Monitor flag evaluation health with real-time metrics, error rate tracking, and auto-remediation

Flag Health

Flaggr tracks evaluation metrics for every flag, giving you real-time visibility into how flags are performing. The health system detects anomalies — high error rates, sudden drops in evaluation volume, or latency spikes — and surfaces them as health statuses.

Health Statuses

Every flag has a computed health status based on its recent evaluation metrics:

Status	Criteria	What it means
healthy	Error rate < 1%, normal evaluation volume	Everything is working as expected
warning	Error rate 1–5%, or evaluation volume anomaly	Something may need attention
critical	Error rate > 5%, or zero evaluations when expected	Likely a problem — investigate

Flag Health API

Get Health for a Single Flag

curl /api/flags/checkout-v2/health?serviceId=svc-web&projectId=proj-123

Response:

{
  "flagKey": "checkout-v2",
  "serviceId": "svc-web",
  "status": "healthy",
  "summary": {
    "totalEvaluations": 15420,
    "errorCount": 12,
    "errorRate": 0.0008,
    "avgLatencyMs": 2.3,
    "p95LatencyMs": 5.1,
    "p99LatencyMs": 8.7,
    "lastEvaluatedAt": "2026-02-19T14:32:01.000Z"
  },
  "reasonBreakdown": {
    "TARGETING_MATCH": 8200,
    "VARIANT": 4100,
    "DEFAULT": 3100,
    "ERROR": 12,
    "DISABLED": 8
  },
  "timeSeries": [
    {
      "timestamp": "2026-02-19T14:00:00.000Z",
      "evaluations": 450,
      "errors": 1,
      "avgLatencyMs": 2.1
    }
  ]
}

Get Health for All Flags in a Service

curl /api/services/svc-web/health?projectId=proj-123

Response:

{
  "serviceId": "svc-web",
  "overallStatus": "warning",
  "flags": [
    { "flagKey": "checkout-v2", "status": "healthy", "evaluations": 15420, "errorRate": 0.0008 },
    { "flagKey": "search-v3", "status": "warning", "evaluations": 890, "errorRate": 0.034 },
    { "flagKey": "onboarding-flow", "status": "critical", "evaluations": 0, "errorRate": 0 }
  ]
}

The overallStatus reflects the worst status among all flags — if any flag is critical, the service status is critical.
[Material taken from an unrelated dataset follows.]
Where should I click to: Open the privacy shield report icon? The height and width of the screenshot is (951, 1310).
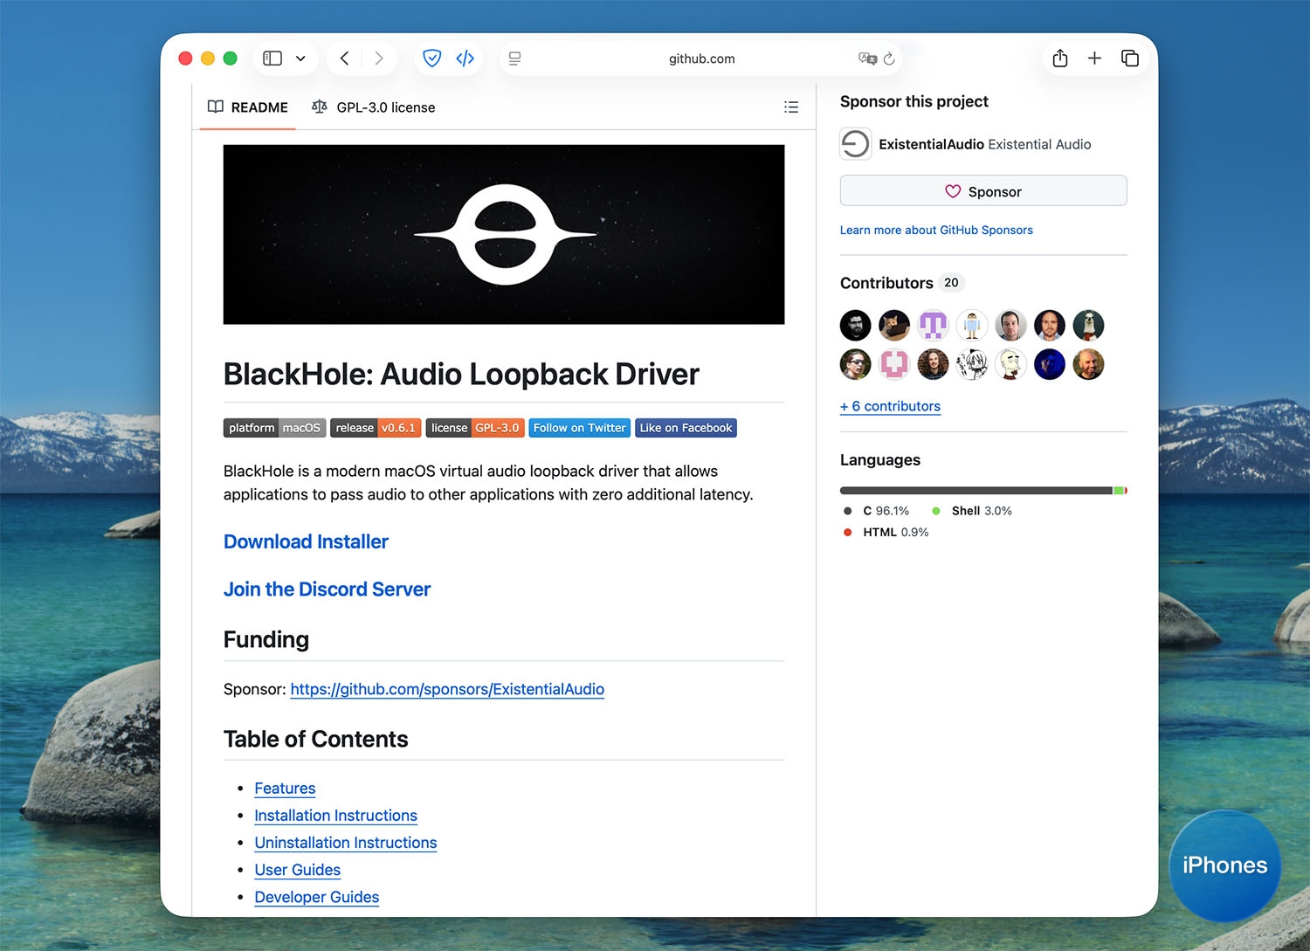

Evaluation Metrics Pipeline

Flaggr collects metrics for every flag evaluation:

Metric	Description
Evaluation count	Total evaluations per time bucket
Error count	Evaluations that returned `ERROR` reason
Error rate	Errors / total evaluations
Latency	Evaluation duration in milliseconds
Reason breakdown	Count per evaluation reason (TARGETING_MATCH, VARIANT, DEFAULT, etc.)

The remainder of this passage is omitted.